Все вокруг погрузилось в непроглядную черноту, а затем — посветлело. Куница обнаружил себя, стоящим на коленях у лежанки, и вцепившимся в ладонь Аурусы. Ярогневы. Он моргнул и неожиданно для себя понял, что все вспомнил, до первого взгляда на девицу в шелках, которую бранит сноха и хочет выдать замуж брат. Он встретился взглядом с Лютобором, и боярин проговорил, ошарашенно:

— С кем ты говорил?

========== Глава 16. Последний шанс ==========

— И что, все так и заканчивается? — спросила Ярогнева, саркастично вскинув бровь. — Я буду корчиться в муках, они будут страдать, а Куница купится на перевертыша, считая, что говорит с самой смертью?

— Да, похоже на то, — Мара покачала головой. — И что, ты действительно хочешь к ним вернуться? К смертному? Он же… смертный.

— Почему бы и нет? Я его… я его, скорее всего, люблю, — девушка прошла сквозь Лютобора, сжимающего ее плечи, и глядящего на Куницу, что разговаривал с невидимым для всех, кроме него самого, перевертышем. — Ну, хватит его кошмарить, отпускай.

Девушка присела напротив ошалело глядящего вокруг Куницы, и протянула руку, чтобы прикоснуться к его щеке. Мужчина поежился, но ноги ее тела продолжал держать, хоть уже и не надо было. Почему-то в царстве Мары, что начиналось прямо здесь и сейчас, было так спокойно и хорошо, что хотелось остаться. Почему-то все печали, все дурные воспоминания, вся несправедливость, и даже то, что ее отравили, — все отошло на задний план. Потеряло свое значение.

Мара подошла к ней и придирчиво всмотрелась в лицо Куницы:

— Он тебя не уберег. Думаешь, убережет потом?
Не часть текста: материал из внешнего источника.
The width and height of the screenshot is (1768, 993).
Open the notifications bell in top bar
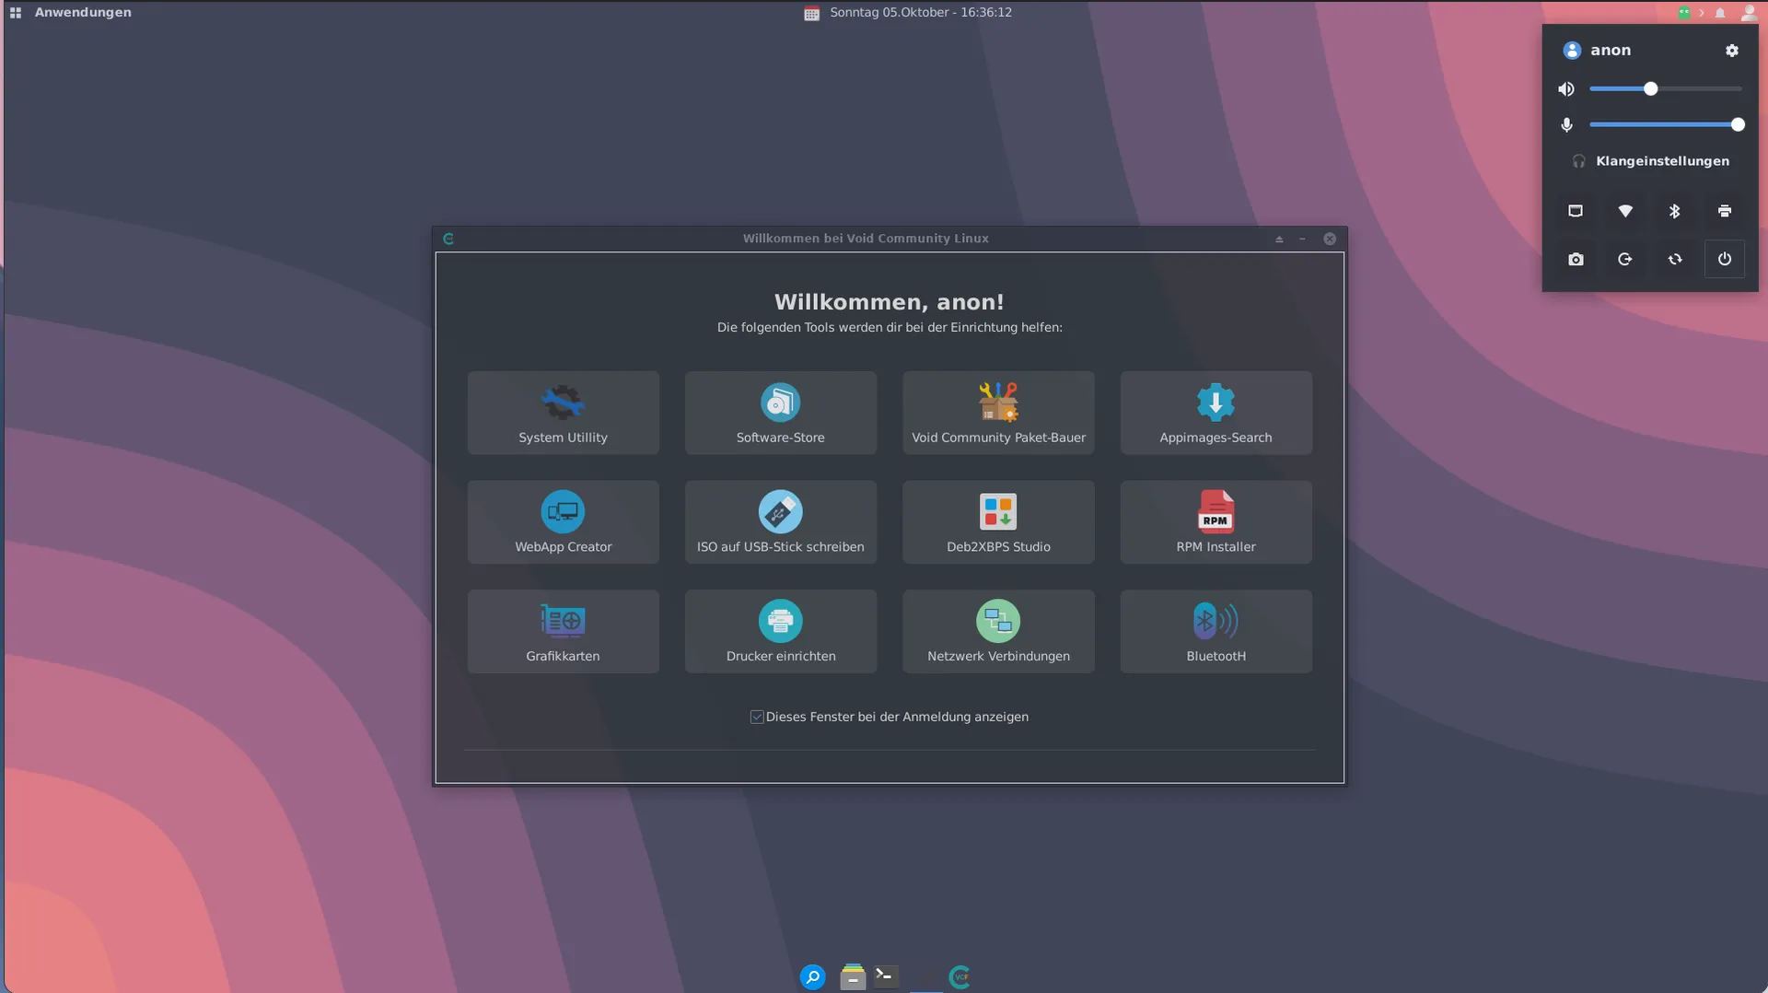click(1720, 13)
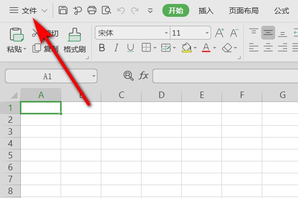Open the 文件 (File) menu
Viewport: 298px width, 198px height.
[29, 10]
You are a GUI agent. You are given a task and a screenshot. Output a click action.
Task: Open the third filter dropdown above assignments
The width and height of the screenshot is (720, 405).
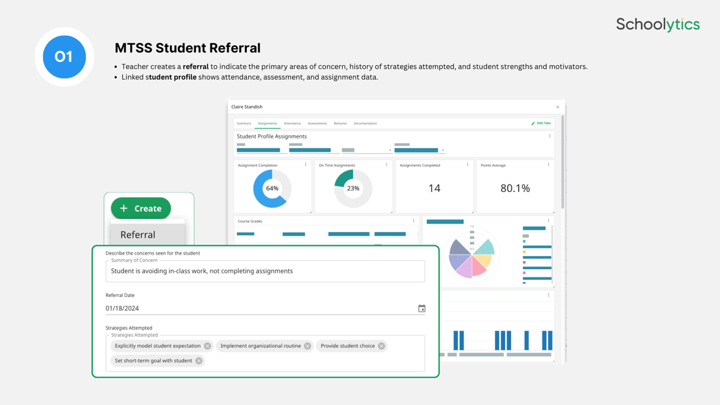click(x=389, y=150)
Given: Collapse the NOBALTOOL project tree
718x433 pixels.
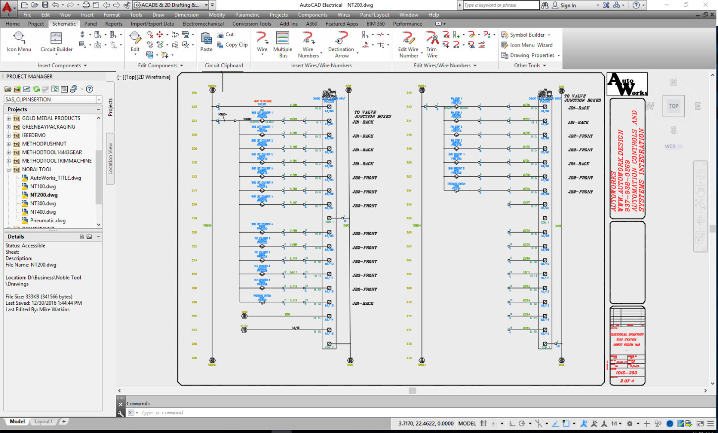Looking at the screenshot, I should [8, 169].
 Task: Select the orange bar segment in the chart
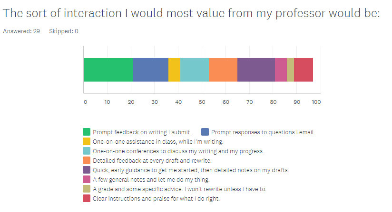[x=223, y=70]
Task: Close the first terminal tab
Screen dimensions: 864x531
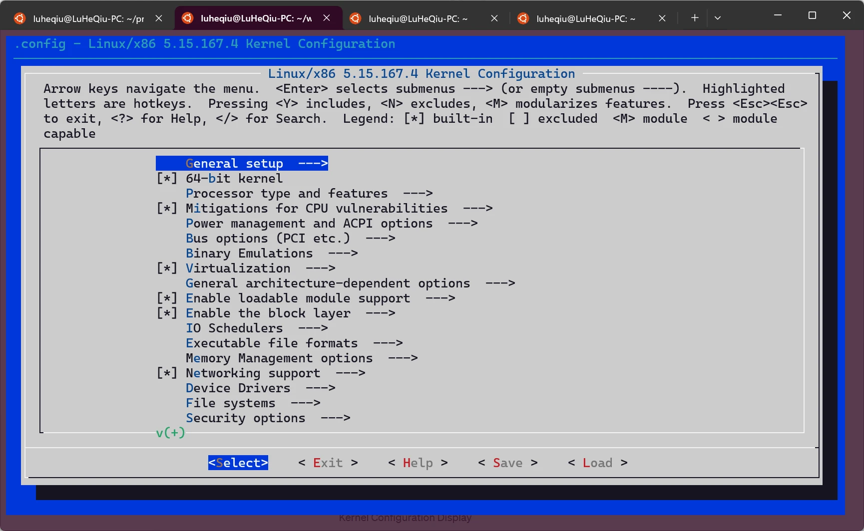Action: tap(159, 18)
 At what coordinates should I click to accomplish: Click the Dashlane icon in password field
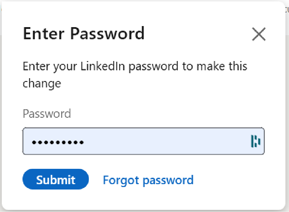255,141
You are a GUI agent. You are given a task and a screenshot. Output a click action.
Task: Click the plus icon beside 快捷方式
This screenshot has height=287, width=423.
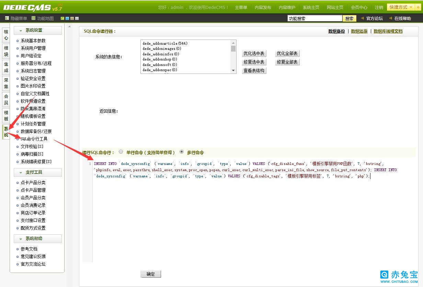(x=417, y=7)
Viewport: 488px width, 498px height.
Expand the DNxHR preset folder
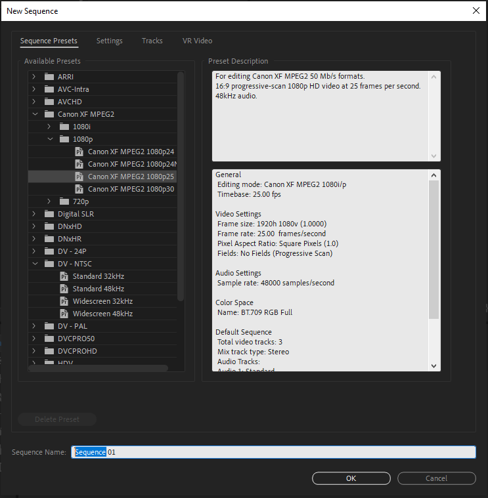(33, 239)
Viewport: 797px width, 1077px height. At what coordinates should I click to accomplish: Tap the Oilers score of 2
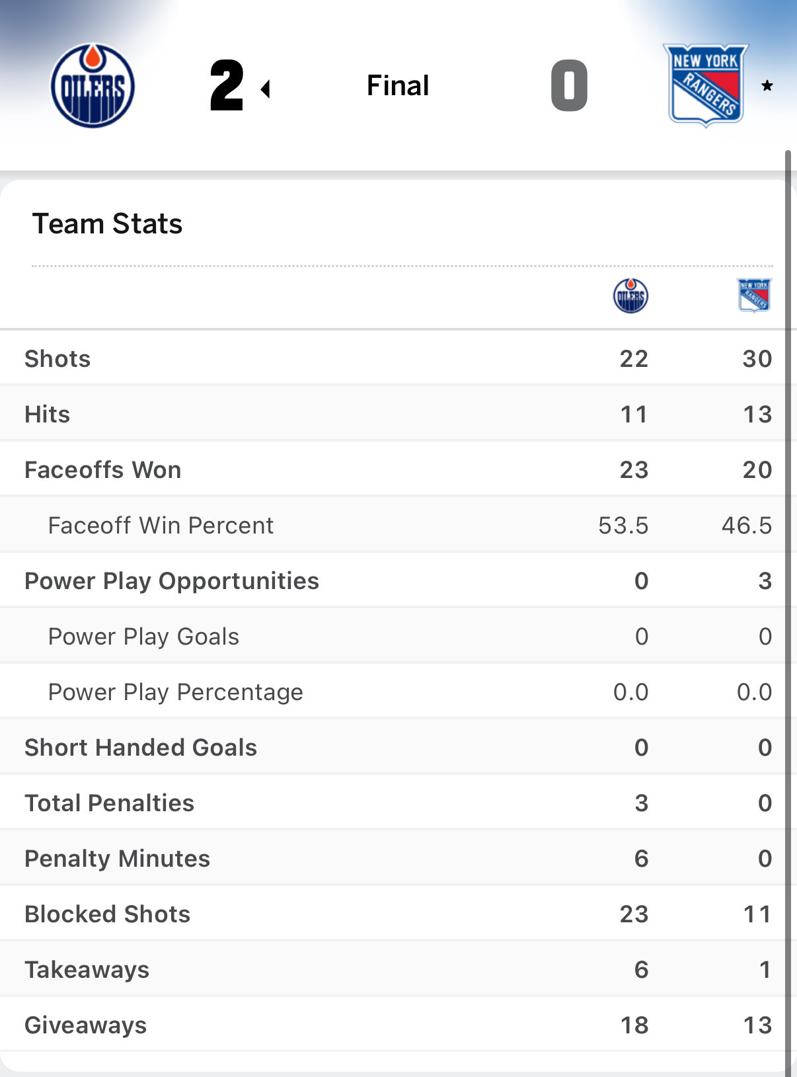[227, 85]
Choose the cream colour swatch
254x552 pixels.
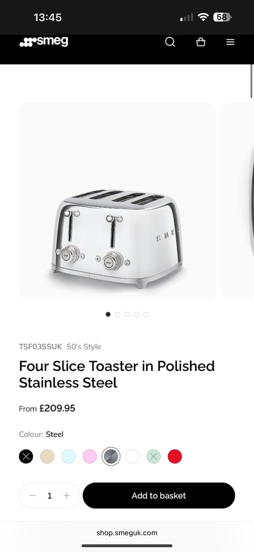click(47, 457)
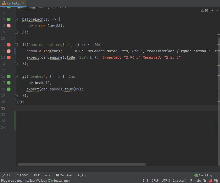Click the warning count indicator showing 10
The width and height of the screenshot is (220, 183).
tap(204, 10)
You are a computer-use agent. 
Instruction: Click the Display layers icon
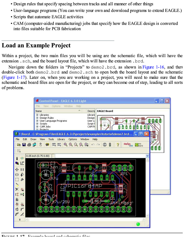tap(17, 163)
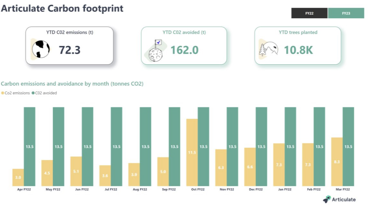
Task: Click the Articulate planet logo at bottom right
Action: click(328, 199)
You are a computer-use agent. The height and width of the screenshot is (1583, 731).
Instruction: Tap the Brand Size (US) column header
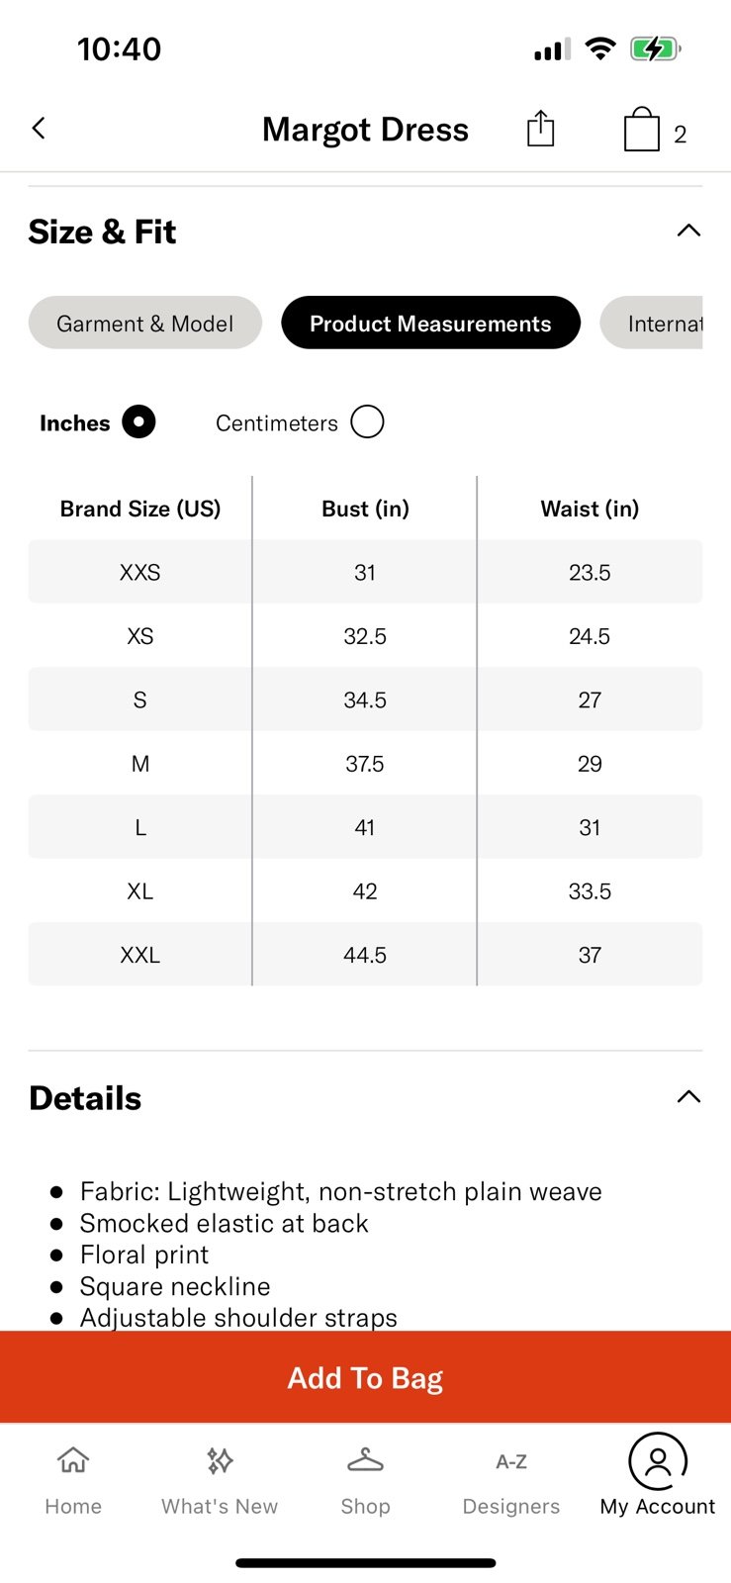coord(140,509)

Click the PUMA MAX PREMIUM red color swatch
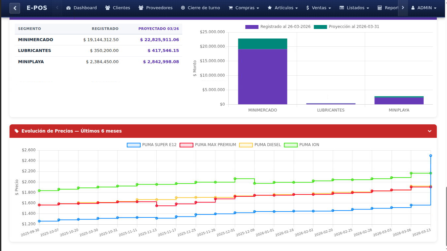186,145
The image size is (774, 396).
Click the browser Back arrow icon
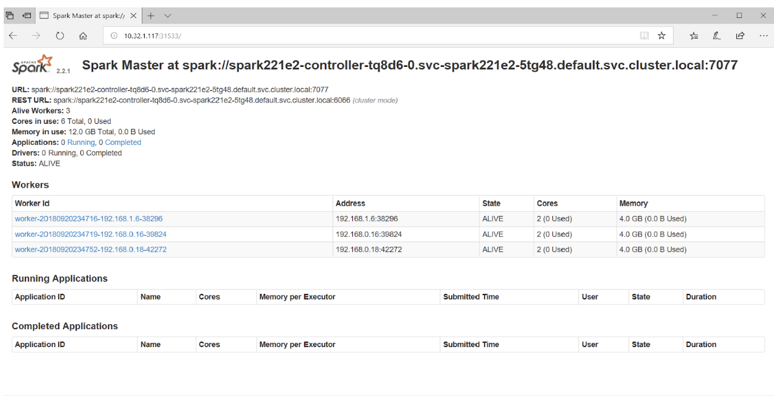pos(13,36)

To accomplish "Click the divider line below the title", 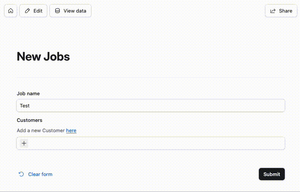I will coord(151,77).
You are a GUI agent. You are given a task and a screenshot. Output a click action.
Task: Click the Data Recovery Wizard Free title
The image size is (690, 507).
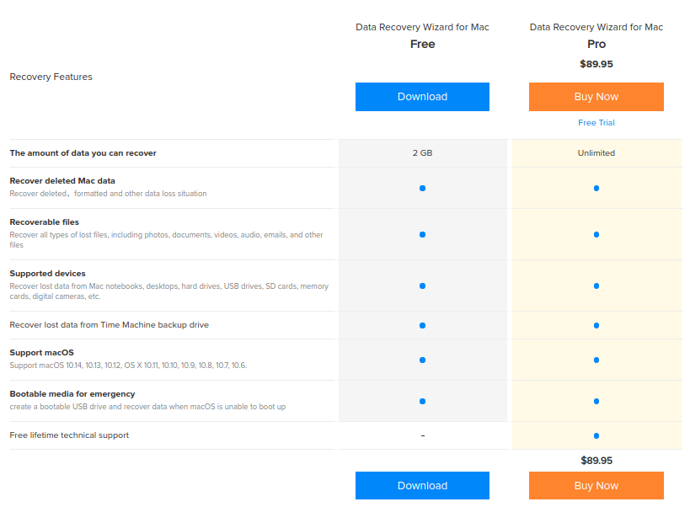tap(422, 35)
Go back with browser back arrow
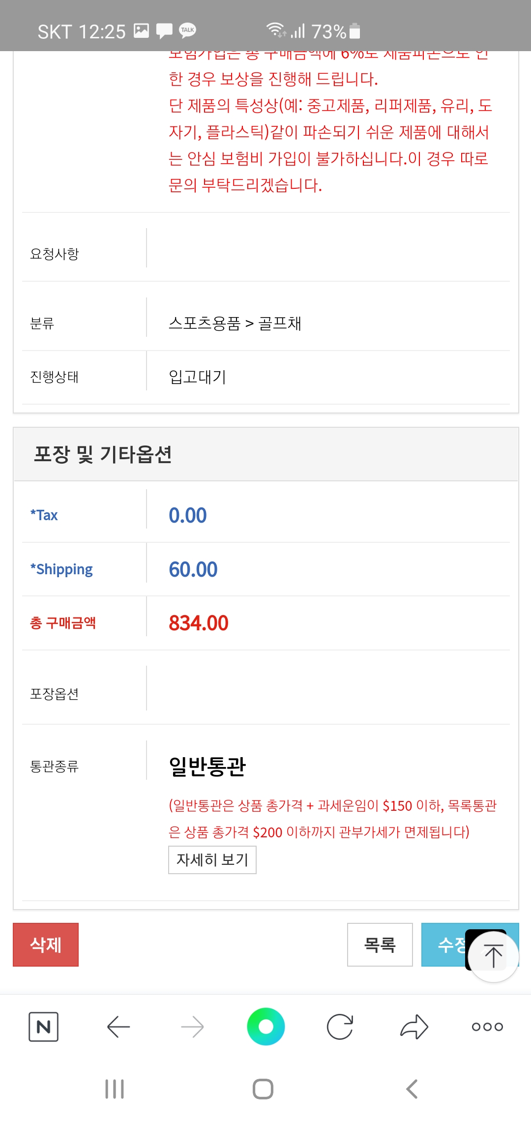The image size is (531, 1121). (x=118, y=1027)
— А ты думаешь, что я его уберегу? — фыркнула Ярогнева, улыбаясь. — Он, конечно, не богиня смерти, но посмотри, каков красавец, а?

— Да, мужчина, как мужчина, — женщина усмехнулась. — Таких каждый день по всему миру мрет, как мух.

— А в другом конце мира тебя как знают? Как Мару? Или иначе? — девушка отвернулась от Куницы.

— Кто как, — богиня пожала плечами. — Хочешь, покажу? Можем хоть сейчас отправиться туда, где кожа у людей темная, почти черная. Там они мне по-другому поклоняются.